Quelques années plus tard, précisément en 1997, elle est nommée secrétaire d'Etat à l'Entraide nationale. Elle faisait partie d’un peloton de femmes qui font leur première traversée gouvernementale. Sa principale tâche, c’était les enfants de la rue. Pour réussir son affaire, elle a parié sur la coordination entre les différents départements pour assembler les efforts. De surcroît, elle parvient à rallier les ONG et les départements gouvernemantaux autour de la cause qu’elle défend.
Jusqu’à ce jour, Zoulikha Nasri a su rester loin des regards curieux des caméras. Cela ne durera pas longtemps. La première semaine de solidarité contre la pauvreté en 1997 la mettra sur le devant de la scène. Son entrée politique venait d’être effectuée, avec brio. Sept mois en tant que secrétaire d'Etat à l'Entraide nationale étaient suffisants pour rejoindre le cabinet royal où elle a collaboré à la création de la Fondation Mohammed-V, chargée de gérer la collecte et l'affectation des fonds. Ainsi elle sort de l’anonymat pour toujours. Avec l’avènement de Mohammed VI, elle est confirmée dans ses attributions. Au fil des campagnes, elle est devenue le maestro des oeuvres sociales, et tout ce qui revêt ce caractère. Elle surfe sur cet océan social avec l’aisance et le doigté d’un expert.
Placide et le ton ferme, Zoulikha Nasri dissimule une détermination sans faille. On lui reconnaît sa capacité de synthèse, d’analyse et son penchant pour les détails les plus anodins qui soient. Aucune démarche ne peut être entamée sans élaboration d’un plan d’action.
Qualités
Première à arriver au bureau, et «dernière à le quitter», assure-t-on, intègre, sérieuse, on lui égrène les mérites. «Une femme dynamique qui ne pense qu’à son boulot et la manière d’être utile», explique son assistante et sa compagne de route depuis 30 ans. Pour certains, elle a un seul bémol: C’est une perfectionniste au point de tout vouloir chambouler et remettre en ordre dans un temps record. Certains de ses collaborateurs n’arrivant pas à suivre le rythme, jettent l’éponge. Assurant le suivi des activités sociales, son image est associée à tout ce qui intéresse, de près ou de loin, le social.

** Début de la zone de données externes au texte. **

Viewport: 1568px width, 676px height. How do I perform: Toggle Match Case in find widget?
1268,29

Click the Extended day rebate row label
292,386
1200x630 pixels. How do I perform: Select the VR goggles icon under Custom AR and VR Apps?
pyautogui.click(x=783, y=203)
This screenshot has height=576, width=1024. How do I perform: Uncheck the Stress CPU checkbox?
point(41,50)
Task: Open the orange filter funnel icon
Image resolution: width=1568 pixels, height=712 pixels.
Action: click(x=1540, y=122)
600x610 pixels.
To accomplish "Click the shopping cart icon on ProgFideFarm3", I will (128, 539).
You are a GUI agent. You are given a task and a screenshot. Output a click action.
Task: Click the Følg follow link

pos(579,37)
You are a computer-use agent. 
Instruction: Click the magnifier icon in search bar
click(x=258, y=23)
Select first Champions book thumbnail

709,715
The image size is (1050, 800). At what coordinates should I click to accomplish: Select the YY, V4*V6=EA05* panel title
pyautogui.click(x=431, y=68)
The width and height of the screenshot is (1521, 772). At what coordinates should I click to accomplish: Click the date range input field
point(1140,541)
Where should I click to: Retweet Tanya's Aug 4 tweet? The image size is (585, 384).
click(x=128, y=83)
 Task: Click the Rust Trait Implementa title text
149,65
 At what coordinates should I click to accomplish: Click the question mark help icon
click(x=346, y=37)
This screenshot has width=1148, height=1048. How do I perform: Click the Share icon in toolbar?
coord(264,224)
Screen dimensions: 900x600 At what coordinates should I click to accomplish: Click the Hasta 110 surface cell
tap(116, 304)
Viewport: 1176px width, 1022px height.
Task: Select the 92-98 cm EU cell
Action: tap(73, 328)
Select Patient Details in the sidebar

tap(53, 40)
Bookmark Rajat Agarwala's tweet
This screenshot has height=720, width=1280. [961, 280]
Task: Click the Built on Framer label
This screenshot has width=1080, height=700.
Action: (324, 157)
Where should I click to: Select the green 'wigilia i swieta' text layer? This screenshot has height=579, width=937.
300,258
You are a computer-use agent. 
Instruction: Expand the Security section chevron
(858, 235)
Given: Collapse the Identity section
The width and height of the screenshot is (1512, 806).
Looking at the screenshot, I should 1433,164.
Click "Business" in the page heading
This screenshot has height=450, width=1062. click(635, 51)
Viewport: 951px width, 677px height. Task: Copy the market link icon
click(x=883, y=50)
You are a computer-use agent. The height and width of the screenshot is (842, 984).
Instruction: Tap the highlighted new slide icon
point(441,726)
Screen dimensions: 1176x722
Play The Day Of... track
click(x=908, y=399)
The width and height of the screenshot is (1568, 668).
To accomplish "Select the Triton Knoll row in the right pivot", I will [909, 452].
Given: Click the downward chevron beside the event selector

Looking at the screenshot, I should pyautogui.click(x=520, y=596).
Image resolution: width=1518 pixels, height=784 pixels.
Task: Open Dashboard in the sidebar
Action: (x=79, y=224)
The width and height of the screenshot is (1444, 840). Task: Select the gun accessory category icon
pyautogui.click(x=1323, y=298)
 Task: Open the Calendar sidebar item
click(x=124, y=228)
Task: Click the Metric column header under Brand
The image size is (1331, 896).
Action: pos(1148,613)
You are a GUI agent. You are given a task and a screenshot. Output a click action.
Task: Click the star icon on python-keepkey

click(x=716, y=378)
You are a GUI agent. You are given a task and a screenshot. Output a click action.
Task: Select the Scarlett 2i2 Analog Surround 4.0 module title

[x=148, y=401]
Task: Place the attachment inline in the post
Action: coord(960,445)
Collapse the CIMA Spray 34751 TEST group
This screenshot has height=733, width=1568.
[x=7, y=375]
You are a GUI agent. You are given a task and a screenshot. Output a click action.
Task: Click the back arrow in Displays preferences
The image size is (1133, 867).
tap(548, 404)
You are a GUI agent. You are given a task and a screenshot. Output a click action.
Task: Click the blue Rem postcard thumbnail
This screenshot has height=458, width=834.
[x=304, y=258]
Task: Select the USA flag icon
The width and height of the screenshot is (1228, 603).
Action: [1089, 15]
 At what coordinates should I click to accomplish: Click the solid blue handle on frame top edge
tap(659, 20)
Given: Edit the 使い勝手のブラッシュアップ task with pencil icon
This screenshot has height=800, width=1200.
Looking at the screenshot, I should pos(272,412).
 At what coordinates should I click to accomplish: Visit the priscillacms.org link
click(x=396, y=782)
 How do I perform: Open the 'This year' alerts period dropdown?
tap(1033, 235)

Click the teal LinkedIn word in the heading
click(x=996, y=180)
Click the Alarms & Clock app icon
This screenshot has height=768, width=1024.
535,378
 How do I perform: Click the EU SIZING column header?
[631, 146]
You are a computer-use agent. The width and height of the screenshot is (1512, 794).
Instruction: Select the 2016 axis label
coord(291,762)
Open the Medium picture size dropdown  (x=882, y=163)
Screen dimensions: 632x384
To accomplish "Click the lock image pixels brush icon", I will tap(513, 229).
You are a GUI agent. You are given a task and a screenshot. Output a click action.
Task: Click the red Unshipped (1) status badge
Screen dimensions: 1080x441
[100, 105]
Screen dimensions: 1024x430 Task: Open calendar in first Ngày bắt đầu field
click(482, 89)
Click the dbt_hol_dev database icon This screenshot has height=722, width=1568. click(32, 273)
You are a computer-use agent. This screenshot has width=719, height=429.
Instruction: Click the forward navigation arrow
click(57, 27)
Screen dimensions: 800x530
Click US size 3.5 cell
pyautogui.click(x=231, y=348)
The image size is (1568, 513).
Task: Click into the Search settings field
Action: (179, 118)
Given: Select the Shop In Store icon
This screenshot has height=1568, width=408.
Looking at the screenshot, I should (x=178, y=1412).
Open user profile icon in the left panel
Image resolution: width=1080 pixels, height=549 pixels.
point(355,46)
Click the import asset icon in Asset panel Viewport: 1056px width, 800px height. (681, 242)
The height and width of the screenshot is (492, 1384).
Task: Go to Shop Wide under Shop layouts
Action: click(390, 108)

Et malgré la médiatisation et le tapage qui accompagne son domaine, elle s’arrange pour rester à l’abri des polémiques et des commérages, se dérobe aux projecteurs des médias. Ce caractère peu causant et discret a délié les langues de certains au point d’être qualifié d’arrogante. «C’est une femme d’action, la parlotte n’est pas sa spécialité», disent ses proches. Une femme peu discoureuse, une femme de terrain et d’action, le «prototype des bosseurs». Et qui dit social dit droits de la femme et de la famille. À ce sujet, Zoulikha Nasri a toujours montré de l’intérêt. En ardent défenseur de la cause féminine et de la famille, elle a réuni, avant l’annonce de la réforme de la Moudawana, les militantes et les défenseurs de la cause féminine et de la famille, une préparation morale avant l’annonce officielle.
Ses tendances politiques vous dites? c’est l’efficacité et le labeur, d’abord et toujours.